## begin SELECTED TEXT

Sherril v. State
2014 Ark. App. 411
| Ark. Ct. App. | 2014Background
- In June 2010 Verlin Sherril pleaded guilty to second-degree forgery and received a ten-year suspended imposition of sentence with conditions including $3,500 restitution at $50/month and obeying state law.
- On May 28, 2013 the State petitioned to revoke Sherril’s suspension, alleging failure to pay restitution and commission of first-degree battery (May 16, 2013 stabbing of Braxton Cole).
- At the revocation hearing the State introduced a ledger showing significant restitution delinquency; Sherril admitted owing and missing payments but offered no reasonable excuse.
- The victim testified that Sherril stabbed him in the neck with a box cutter, causing serious injury and multiple surgeries; Sherril claimed self‑defense and later alleged the Miranda form was forged.
- The trial court revoked the suspension on July 15, 2013 and sentenced Sherril to six years in prison with a four-year suspended sentence to follow; Sherril appealed.

## end SELECTED TEXT

CHALLENGES
- a) In the Sherril v. State summary, what sentence did the trial court impose when it revoked the suspension?
- b) Please explain, using the Sherril v. State summary, why the State petitioned to revoke Sherril's suspended imposition of sentence.
- c) Continue the Sherril v. State case summary from the point where it stops.

## begin MATERIAL PROVIDED

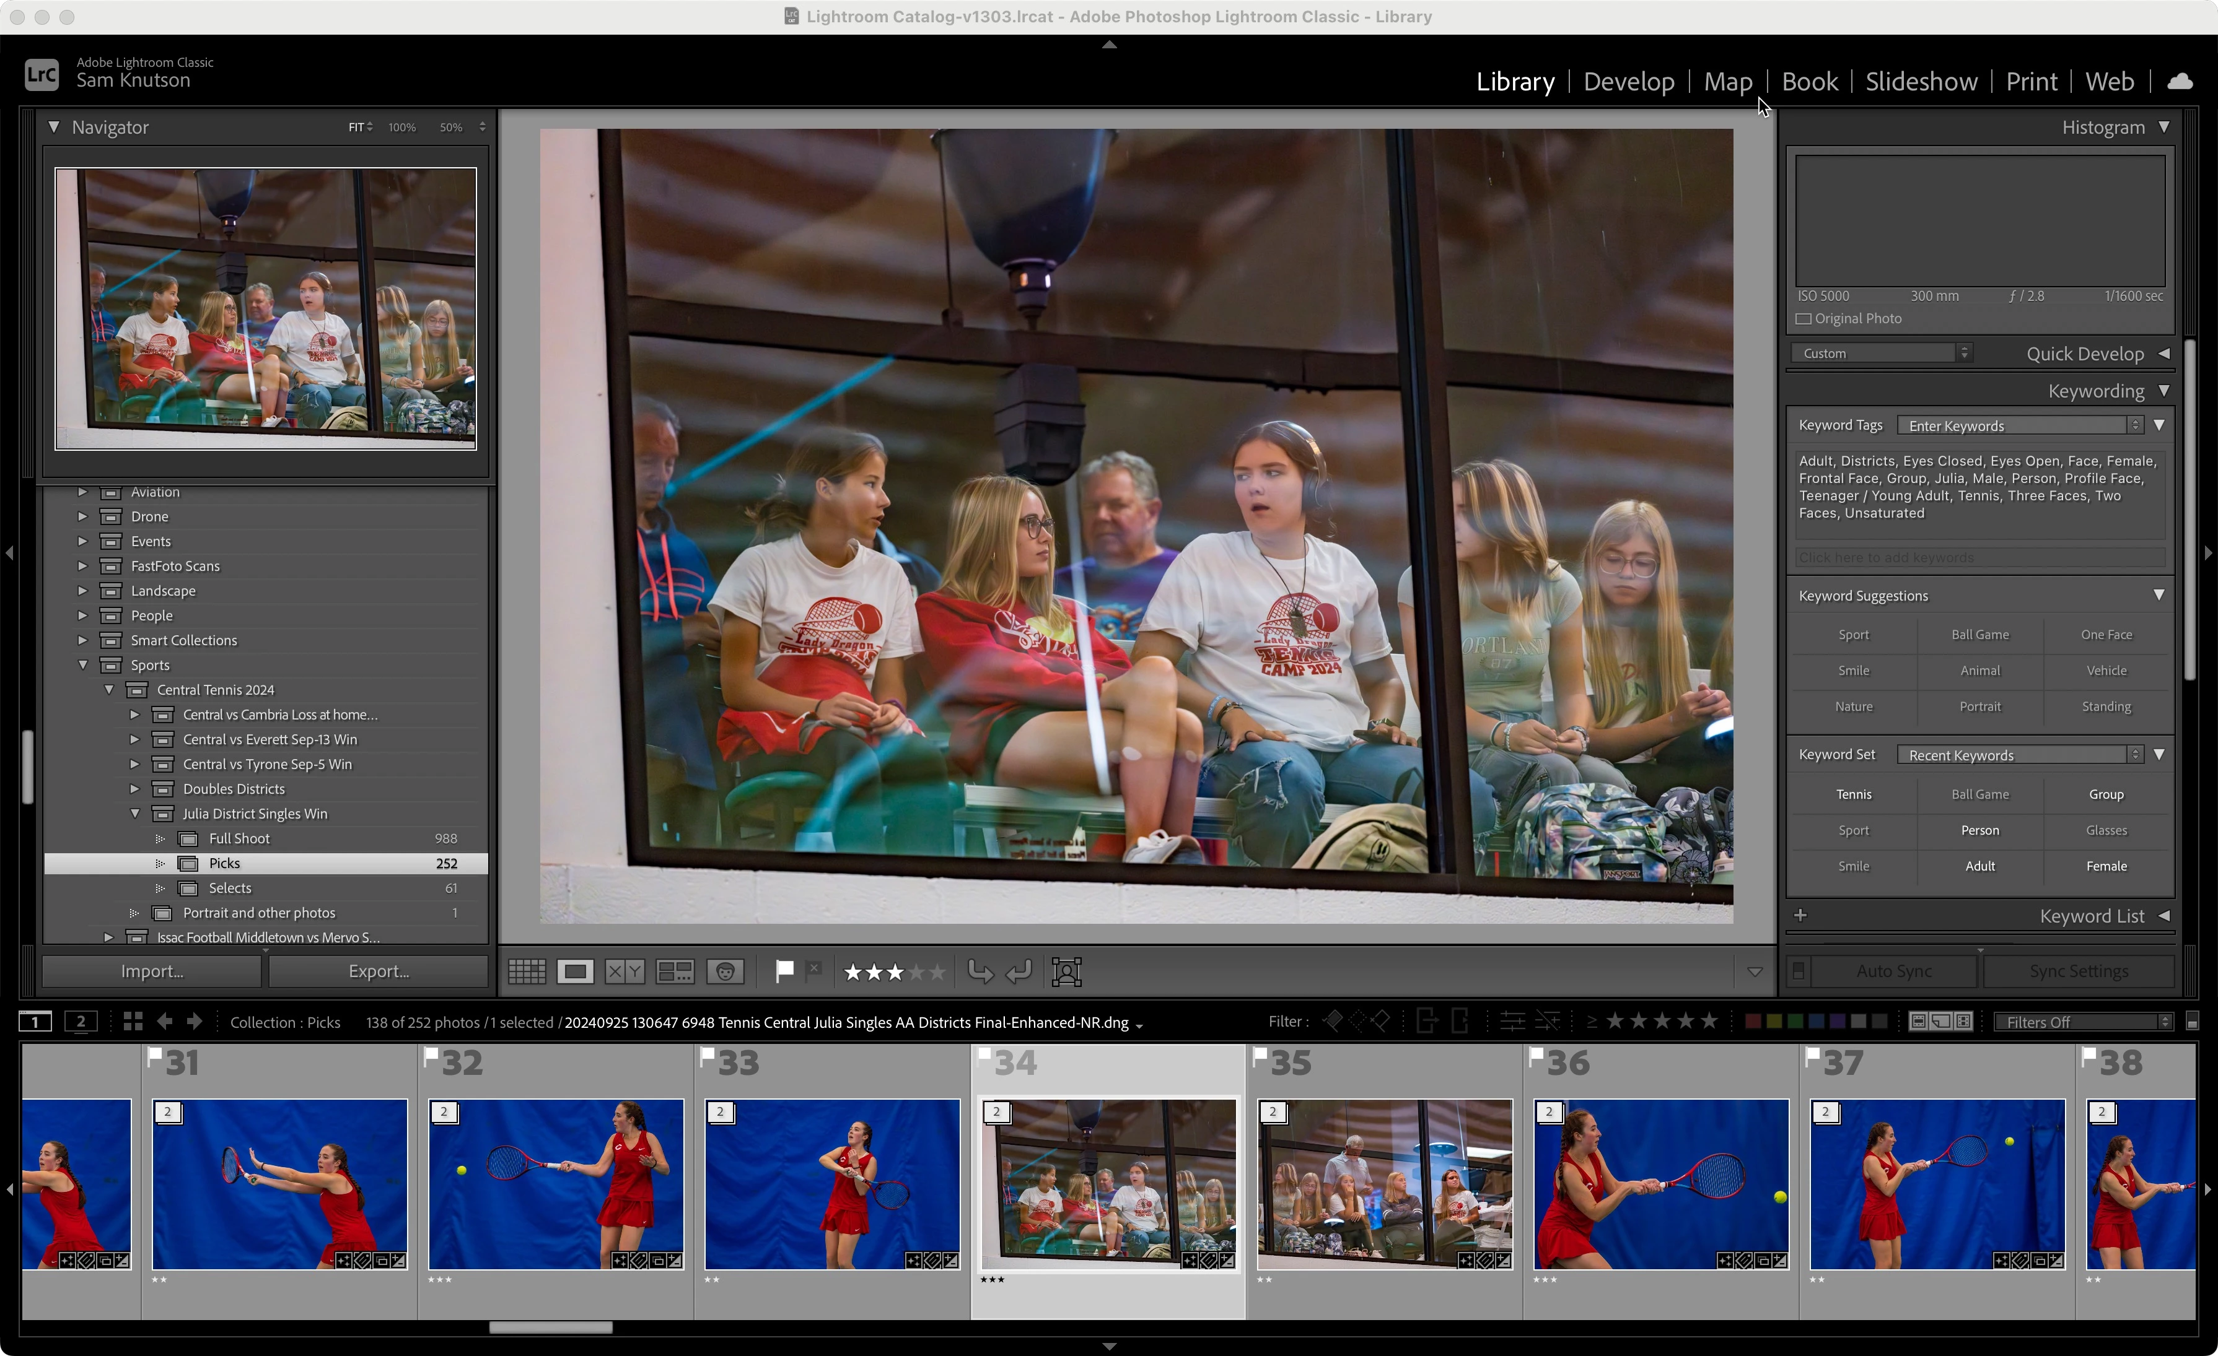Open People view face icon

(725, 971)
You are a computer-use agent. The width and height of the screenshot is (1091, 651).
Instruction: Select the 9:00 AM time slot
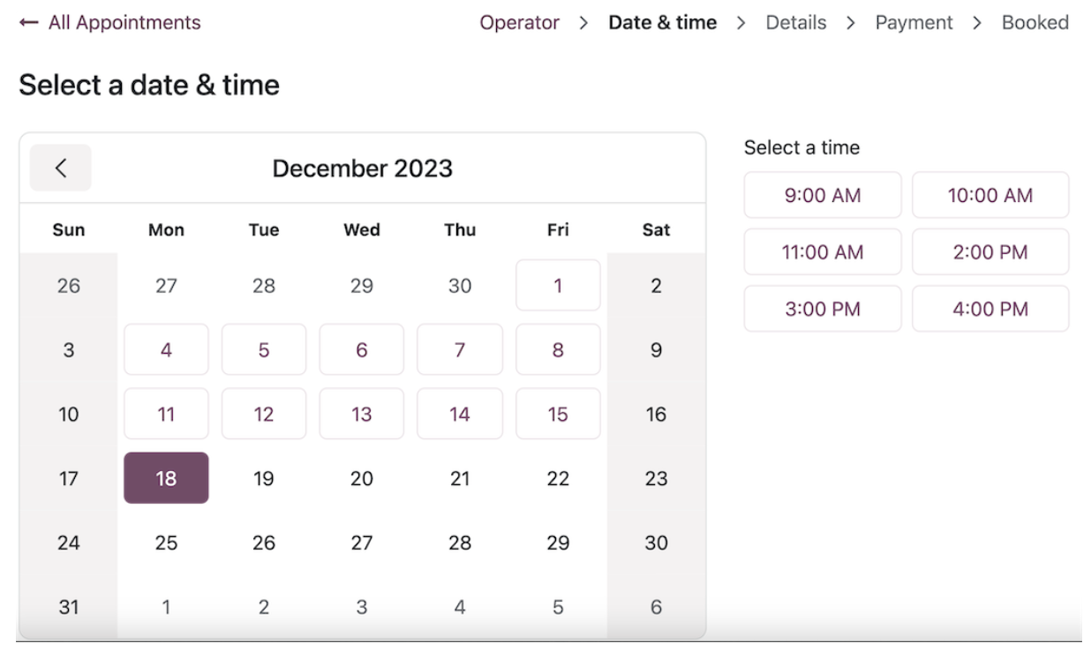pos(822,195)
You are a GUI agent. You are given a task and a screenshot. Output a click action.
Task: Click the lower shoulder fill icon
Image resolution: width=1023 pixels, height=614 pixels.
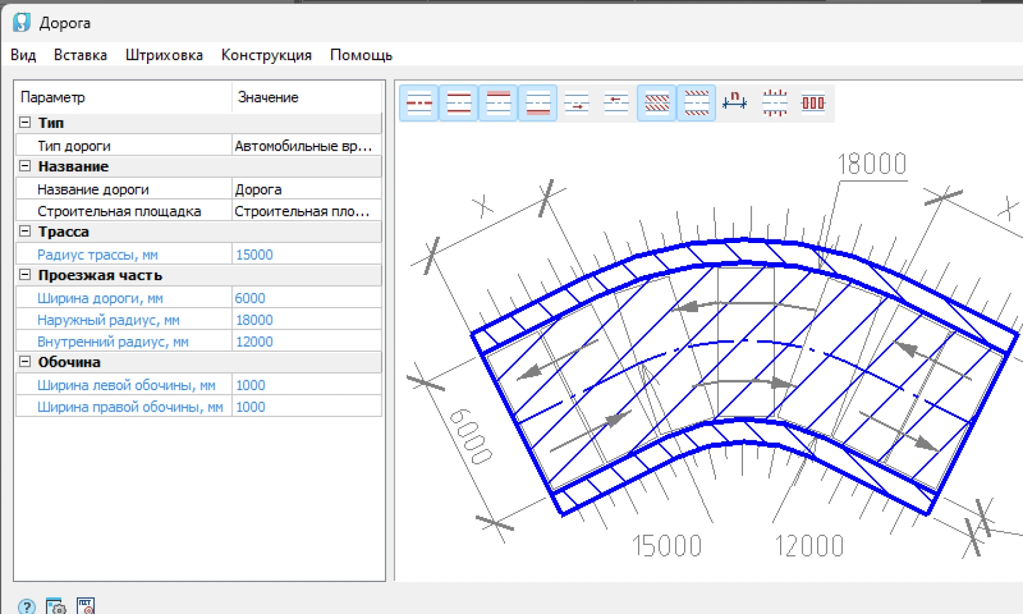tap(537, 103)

## end MATERIAL PROVIDED

TASK-BY-TASK OUTPUTS
- a) Six years in prison, followed by a four-year suspended sentence.

- b) The State alleged that Sherril had failed to pay restitution and had committed first-degree battery by stabbing Braxton Cole on May 16, 2013. Both allegations went against the conditions of his suspension, which required him to pay $3,500 restitution at $50 a month and to obey state law.

- c)
Issues
| Issue | Plaintiff's Argument (State) | Defendant's Argument (Sherril) | Held |
|---|---|---|---|
| Whether revocation was supported by nonpayment of restitution | State: ledger and testimony show significant delinquency; nonpayment is an independent violation | Sherril: asserted he owed but gave no viable excuse for nonpayment | Court: Affirmed; nonpayment proved and alone justified revocation |
| Whether revocation was supported by commission of first-degree battery | State: victim testimony established stabbing causing serious injury with a deadly weapon | Sherril: claimed self-defense and attacked victim's credibility | Court: Affirmed; court credited victim, battery proved (but unnecessary given restitution violation) |
| Whether custodial statement/Miranda form was forged and should have been suppressed | State: officer testified Sherril signed warnings and waived rights | Sherril: claimed officer forged his signature on Miranda warnings | Court: Rejected; officer testimony credited and Sherril made no suppression motion below |
| Whether sentence should be reduced as excessive or illegal | State: sentence was within statutory range for original offense | Sherril: asked for reduction (did not claim illegality) | Court: Denied; sentence lawful and within statutory authority |
Key Cases Cited
- Anders v. California, 386 U.S. 738 (1967) (procedural standard for counsel withdrawal when appeal is frivolous)
- Palmer v. State, 959 S.W.2d 420 (Ark. Ct. App.) (once State shows nonpayment of restitution, defendant must offer an excuse)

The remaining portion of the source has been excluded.